Over the course of a long and distinguished academic career William Form has gained renown as a major scholar in the areas of American labor politics, institutional analysis, and educational issues surrounding the experience of ethnicity and assimilation. Much of his scholarly work derived from his own experience as the son of Italian immigrants in the early twentieth century seeking integration into the mainstream of American society. As with other American ethnic groups the entrance into elementary, secondary and higher education involved sacrifice and gain. Moreover, the period of Form's academic career saw momentous changes in study of the social sciences. In Work and Academic Politics: A Journeyman's Story, Form reflects on his own experience to provide an exemplary intellectual autobiography against the background of modernity and change in America.

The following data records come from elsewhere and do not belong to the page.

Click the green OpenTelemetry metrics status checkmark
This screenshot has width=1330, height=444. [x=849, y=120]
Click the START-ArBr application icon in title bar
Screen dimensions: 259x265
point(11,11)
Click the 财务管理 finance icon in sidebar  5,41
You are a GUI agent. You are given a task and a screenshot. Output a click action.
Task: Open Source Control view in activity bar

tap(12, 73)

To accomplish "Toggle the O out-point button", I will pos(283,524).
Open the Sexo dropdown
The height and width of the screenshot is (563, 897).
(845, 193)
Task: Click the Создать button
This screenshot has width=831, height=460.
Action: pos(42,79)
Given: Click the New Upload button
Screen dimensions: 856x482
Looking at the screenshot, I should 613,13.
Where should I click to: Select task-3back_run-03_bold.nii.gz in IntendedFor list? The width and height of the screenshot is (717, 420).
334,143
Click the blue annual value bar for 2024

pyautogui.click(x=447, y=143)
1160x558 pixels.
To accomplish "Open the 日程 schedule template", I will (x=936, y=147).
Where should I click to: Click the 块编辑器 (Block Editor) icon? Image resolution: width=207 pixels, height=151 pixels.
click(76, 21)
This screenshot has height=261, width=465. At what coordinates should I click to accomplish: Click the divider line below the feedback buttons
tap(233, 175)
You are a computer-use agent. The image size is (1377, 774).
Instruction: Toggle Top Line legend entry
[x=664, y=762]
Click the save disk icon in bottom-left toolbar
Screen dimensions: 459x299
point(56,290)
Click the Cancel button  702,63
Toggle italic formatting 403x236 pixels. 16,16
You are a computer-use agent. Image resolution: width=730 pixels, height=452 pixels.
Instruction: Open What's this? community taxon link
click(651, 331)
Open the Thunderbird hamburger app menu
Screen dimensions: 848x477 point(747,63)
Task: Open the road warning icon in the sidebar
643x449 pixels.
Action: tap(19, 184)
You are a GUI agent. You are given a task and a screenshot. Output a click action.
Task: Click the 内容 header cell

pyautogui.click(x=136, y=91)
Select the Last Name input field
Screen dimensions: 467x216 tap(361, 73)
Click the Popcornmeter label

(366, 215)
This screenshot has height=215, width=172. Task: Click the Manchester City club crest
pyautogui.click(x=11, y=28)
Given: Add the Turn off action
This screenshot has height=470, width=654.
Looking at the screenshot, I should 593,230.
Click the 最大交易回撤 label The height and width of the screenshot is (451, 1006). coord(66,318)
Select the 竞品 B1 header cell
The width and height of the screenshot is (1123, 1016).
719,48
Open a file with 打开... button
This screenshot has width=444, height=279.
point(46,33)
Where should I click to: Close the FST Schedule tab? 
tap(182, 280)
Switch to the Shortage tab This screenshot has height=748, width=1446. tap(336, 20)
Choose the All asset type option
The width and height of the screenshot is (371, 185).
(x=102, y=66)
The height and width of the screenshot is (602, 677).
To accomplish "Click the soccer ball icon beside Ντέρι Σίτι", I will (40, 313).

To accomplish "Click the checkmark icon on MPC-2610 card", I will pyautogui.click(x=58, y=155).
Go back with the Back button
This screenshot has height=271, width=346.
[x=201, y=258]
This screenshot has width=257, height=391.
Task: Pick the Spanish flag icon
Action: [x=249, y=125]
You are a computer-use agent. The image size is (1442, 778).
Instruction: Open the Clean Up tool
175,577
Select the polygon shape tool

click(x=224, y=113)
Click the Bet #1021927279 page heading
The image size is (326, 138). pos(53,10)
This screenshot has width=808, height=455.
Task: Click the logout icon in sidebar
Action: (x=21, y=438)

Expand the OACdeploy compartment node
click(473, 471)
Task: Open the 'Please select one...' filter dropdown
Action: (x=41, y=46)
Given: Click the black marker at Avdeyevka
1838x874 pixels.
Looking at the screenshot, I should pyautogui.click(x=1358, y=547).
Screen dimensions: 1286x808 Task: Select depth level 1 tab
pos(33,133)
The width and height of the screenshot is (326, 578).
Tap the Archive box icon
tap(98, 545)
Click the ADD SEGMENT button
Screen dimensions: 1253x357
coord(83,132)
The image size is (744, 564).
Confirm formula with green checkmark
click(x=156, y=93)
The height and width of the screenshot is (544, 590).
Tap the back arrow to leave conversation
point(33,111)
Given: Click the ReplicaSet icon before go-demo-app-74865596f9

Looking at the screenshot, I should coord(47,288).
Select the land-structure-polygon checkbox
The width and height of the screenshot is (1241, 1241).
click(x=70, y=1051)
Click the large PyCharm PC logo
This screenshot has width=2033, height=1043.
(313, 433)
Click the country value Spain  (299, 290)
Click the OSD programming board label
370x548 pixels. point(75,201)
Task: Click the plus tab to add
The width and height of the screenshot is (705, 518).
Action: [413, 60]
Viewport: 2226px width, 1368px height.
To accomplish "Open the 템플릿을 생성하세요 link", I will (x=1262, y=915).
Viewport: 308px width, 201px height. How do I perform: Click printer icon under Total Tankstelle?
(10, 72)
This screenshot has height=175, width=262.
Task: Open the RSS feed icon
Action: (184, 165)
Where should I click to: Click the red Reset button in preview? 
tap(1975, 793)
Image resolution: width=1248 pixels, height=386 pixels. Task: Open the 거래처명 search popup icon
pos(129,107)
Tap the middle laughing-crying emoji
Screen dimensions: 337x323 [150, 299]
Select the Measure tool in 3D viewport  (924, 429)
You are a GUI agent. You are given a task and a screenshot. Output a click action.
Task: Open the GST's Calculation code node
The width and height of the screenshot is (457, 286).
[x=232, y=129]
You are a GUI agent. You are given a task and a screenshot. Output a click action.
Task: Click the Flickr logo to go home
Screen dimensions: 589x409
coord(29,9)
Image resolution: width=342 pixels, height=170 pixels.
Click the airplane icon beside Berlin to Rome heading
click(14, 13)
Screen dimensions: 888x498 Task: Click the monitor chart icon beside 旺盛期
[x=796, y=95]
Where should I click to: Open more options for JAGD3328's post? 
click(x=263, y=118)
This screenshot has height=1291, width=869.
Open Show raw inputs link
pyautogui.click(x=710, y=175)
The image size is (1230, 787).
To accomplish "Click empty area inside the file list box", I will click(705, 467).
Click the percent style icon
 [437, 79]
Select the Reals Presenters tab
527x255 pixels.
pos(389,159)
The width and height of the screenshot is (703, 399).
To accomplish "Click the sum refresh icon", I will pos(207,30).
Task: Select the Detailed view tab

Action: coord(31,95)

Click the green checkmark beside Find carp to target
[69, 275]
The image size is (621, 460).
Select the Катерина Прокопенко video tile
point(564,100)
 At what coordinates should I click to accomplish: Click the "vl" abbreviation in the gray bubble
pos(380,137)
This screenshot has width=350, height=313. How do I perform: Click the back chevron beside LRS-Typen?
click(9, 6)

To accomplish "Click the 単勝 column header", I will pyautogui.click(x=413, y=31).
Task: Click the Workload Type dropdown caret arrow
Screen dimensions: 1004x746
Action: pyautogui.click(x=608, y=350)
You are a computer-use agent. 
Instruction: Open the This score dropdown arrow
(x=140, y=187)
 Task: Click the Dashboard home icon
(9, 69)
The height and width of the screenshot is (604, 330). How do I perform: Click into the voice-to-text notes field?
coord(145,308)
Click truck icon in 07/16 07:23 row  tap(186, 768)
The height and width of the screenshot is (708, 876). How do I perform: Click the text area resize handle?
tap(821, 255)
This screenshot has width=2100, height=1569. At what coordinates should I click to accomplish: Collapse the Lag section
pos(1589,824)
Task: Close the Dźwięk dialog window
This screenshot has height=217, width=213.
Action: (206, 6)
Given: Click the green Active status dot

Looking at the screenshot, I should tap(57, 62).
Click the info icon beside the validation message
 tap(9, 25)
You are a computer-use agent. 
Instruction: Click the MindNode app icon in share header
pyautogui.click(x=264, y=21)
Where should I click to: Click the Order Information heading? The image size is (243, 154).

Form likens his career to phases of the medieval guild system. His pre-apprenticeship began with his early ethnic experiences in Rochester, New York, where he grew up and in its school system which ignored ethnic backgrounds and turned second generation children into Americans who spoke only English. After his apprenticeship at a newly established graduate program at the University of Maryland, he wandered as a journeyman at Hood College, American University, Stevens College and Kent State, ultimately attaining master's status at three land-grant universities in the midwest.
Over a span of 60 years, Form traces his changing research interests. His remembrances, shaped by the interaction of family, work place, and politics, offer fresh insights into the state of academia from the Depression to the present. In the pre-World War II years, departments which were linked to social work changed drastically in the post-war period, especially in research universities, to build a scientific discipline. The turmoil of the Vietnam War and the civil rights movement in the 1970s further changed the intellectual and political life of the discipline. In an eloquent manner, Form reiterates the transformations he has witnessed throughout his journey in society, the discipline, the university, and the American Sociological Association.
The volume will be of particular interest to sociologists, social scientists, social historians, and specialists in ethnic studies.